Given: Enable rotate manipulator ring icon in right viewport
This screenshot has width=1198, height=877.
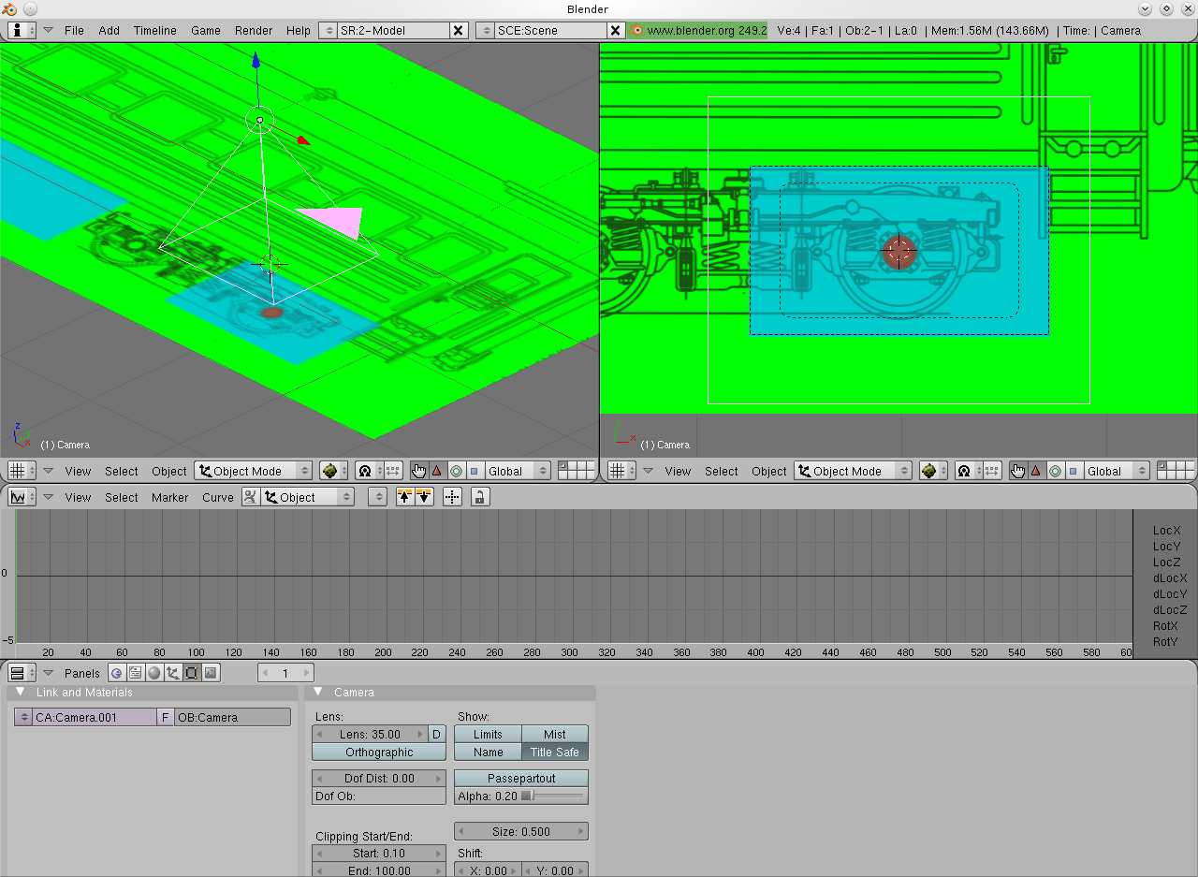Looking at the screenshot, I should tap(1056, 471).
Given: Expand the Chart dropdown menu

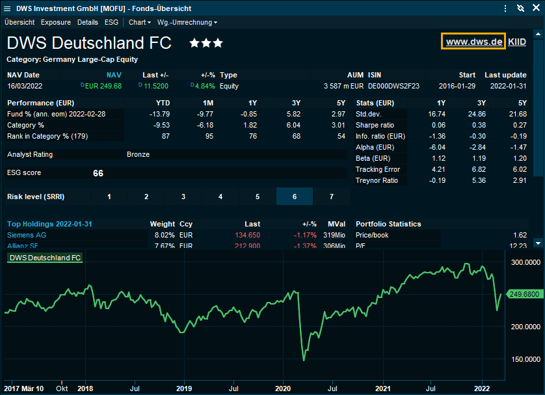Looking at the screenshot, I should (x=139, y=22).
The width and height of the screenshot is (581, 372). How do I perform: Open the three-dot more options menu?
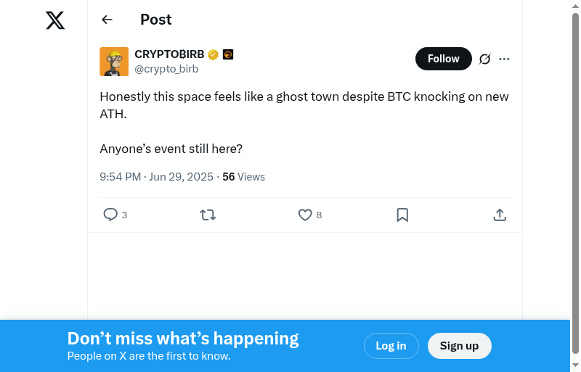coord(505,59)
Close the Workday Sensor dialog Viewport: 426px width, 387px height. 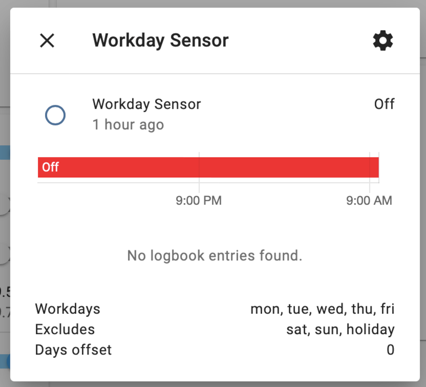tap(47, 40)
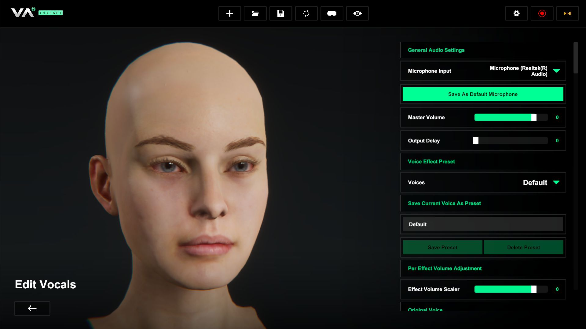Click the plus icon to create new avatar
The width and height of the screenshot is (586, 329).
229,13
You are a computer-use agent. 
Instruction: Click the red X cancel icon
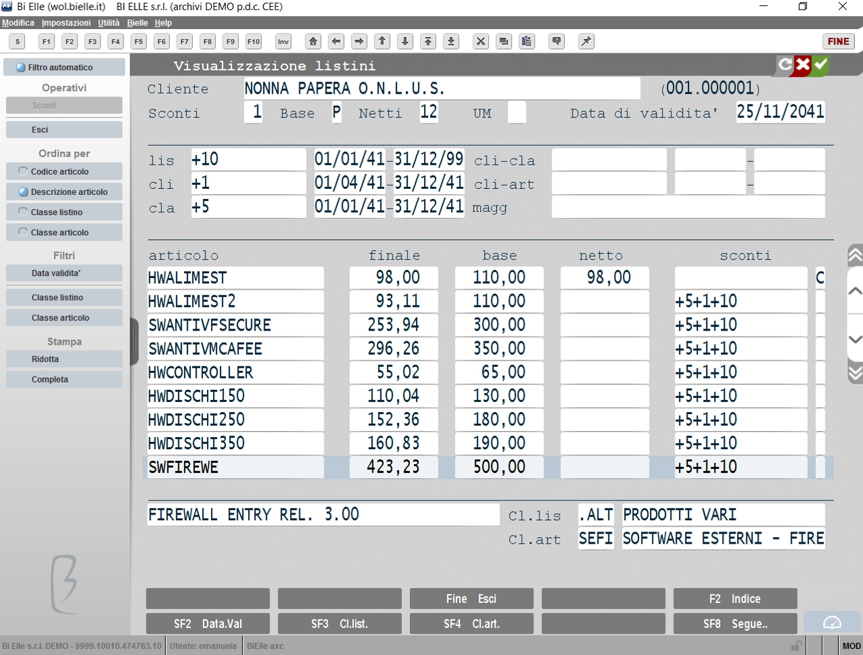[x=802, y=65]

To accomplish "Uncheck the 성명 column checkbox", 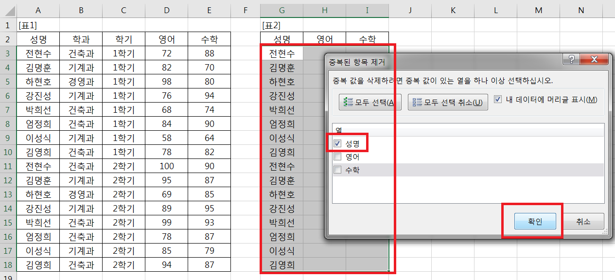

******************************

EXERCISE GOAL:
All that belongs in the answer is the exact run of lines from the line containing "You are a computer-use agent." to the end of the listing above, pictures removed.

ANSWER TO THE EXERCISE:
You are a computer-use agent. 
Instruction: Click the red X cancel icon
[x=802, y=65]

To accomplish "Uncheck the 성명 column checkbox", 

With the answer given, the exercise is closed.